◆ **Document segment**
━━━━━━━━━━

The feed of the upper nozzles 204 is handled by the upper pipes 222. In this fashion, the sheet steel 262 can be sprayed from upper nozzles 204 and lower nozzles 216. The spray tank 200 catches the sprayed material and recirculates to the supply tank 230.

The feed of the lower nozzles 216 is handled by the lower pipes 242. In this fashion, the sheet steel 262 can be sprayed from upper nozzles 204 and lower nozzles 216. The spray tank 200 catches the sprayed material and recirculates to the supply tank 230.

The spray tank 200 is fed by an entrance roller 250 over which the sheet steel 262 passes. A feed roller 252 is centrally located in the spray tank 200 and receives the sheet steel 262 so that the sheet steel 262 may be fully exposed to all nozzles. An exit roller 254 feeds the sheet steel 262 to the next tank or treatment process.

Referring now to FIG. 3, the immersion tank 270 has an immersion feed roller 272 an exit feed roller 274. Situated therebetween is a first coil support roller 280 and a second coil support roller 282 in order to force the sheet steel 262 into the immersion tank 270 to be completely submerged into the desired stain or scale removing agent. The immersion tank 270 is of course deep enough so that the sheet steel 262 is successfully immersed therein to achieve the desired stain removing or scale removing.

In FIG. 4 and FIG. 5, the combination of the spray tank 200 and immersion tank 270 is shown. The tanks are combined whereby the immersion tank feed roller 272 serves a dual function of being the exit roller 254 for the spray tank 200. In this fashion, the sheet steel 262 can receive both treatments. This structure is especially suitable for treating the heavy duty stains on sheet steel 262.

━━━━━━━━━━

◆ **Data records**

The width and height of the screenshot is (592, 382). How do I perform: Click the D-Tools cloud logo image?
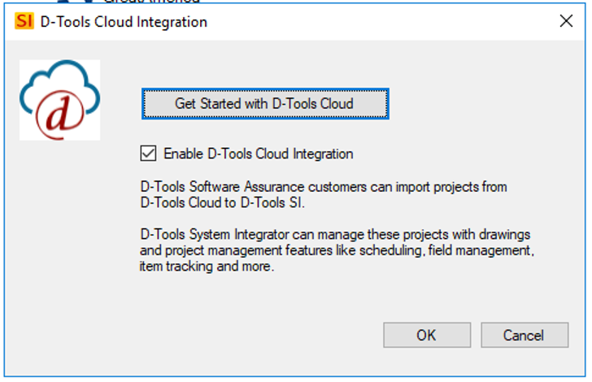tap(59, 100)
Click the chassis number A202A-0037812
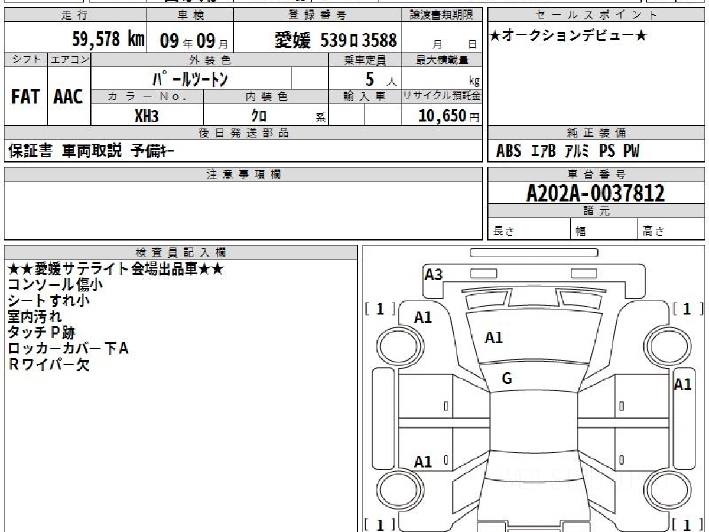The image size is (709, 532). pyautogui.click(x=596, y=193)
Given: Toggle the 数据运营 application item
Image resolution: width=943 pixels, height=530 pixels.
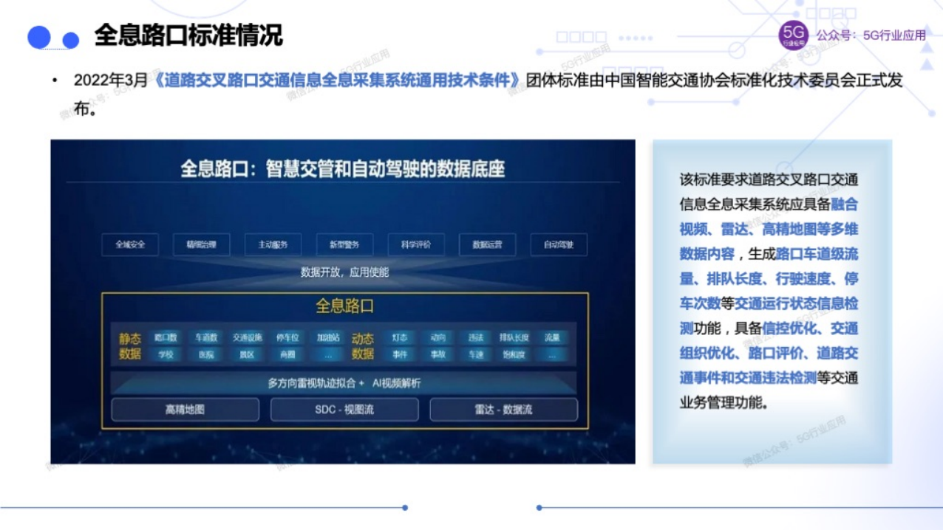Looking at the screenshot, I should point(486,244).
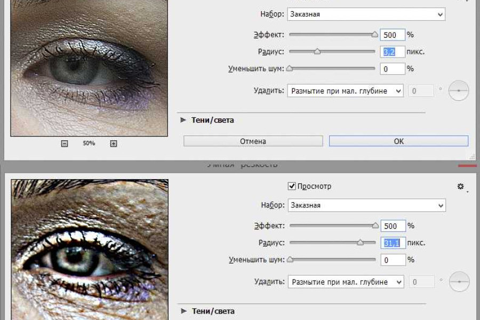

━━━━━━━━━━

◆ **Requests**
1. Reproduce the tank passage word for word, everything from "Referring now to" down to "or scale removing.".
2. Write the next part of the description of the sheet steel treatment tanks, picking up after its final sentence.

◆ **Answers for the tasks**
1.
Referring now to FIG. 3, the immersion tank 270 has an immersion feed roller 272 an exit feed roller 274. Situated therebetween is a first coil support roller 280 and a second coil support roller 282 in order to force the sheet steel 262 into the immersion tank 270 to be completely submerged into the desired stain or scale removing agent. The immersion tank 270 is of course deep enough so that the sheet steel 262 is successfully immersed therein to achieve the desired stain removing or scale removing.

2.
In this fashion, the cleaning material is used efficiently and effectively. Both the spray tank 200 and the immersion tank 270 can be of any suitable size as desired. Generally speaking, it is preferred that the spray tank 200 have a capacity of about 500 cubic meters. It is preferred that the immersion tank 270 have a capacity of about 1000 cubic meters.

The current invention discloses a method of removing iron oxides and iron chlorides from a ferrous metal surface. The ferrous metal surface is sheet steel 262 that has been pickled, fresh water rinsed with the water alone, fresh water rinsed with an aqueous solution of an admixture of phosphonic acids and polycarboxylic acids and their salts thereof, dried, oiled and recoiled. The metal surface in this instance is a product of the steel making process. This invention is a product of the steel making process. This invention provides a treatment for the sheet steel 262 that subsequently produces sheet steel 262 with better quality, more quickly, and more efficiently, therefore in a more profitable manner.

This invention is used to remove the stain with an aqueous stain removing composition having a pH from about 4.0 to about 10.5 contacting the stain at temperatures of about 75 C. to about 105 C. Complete stain removal occurs with these parameters in about 5 seconds to maximum of 2 minutes. The time to remove scale and stain is the fundamental difference in the operating processes.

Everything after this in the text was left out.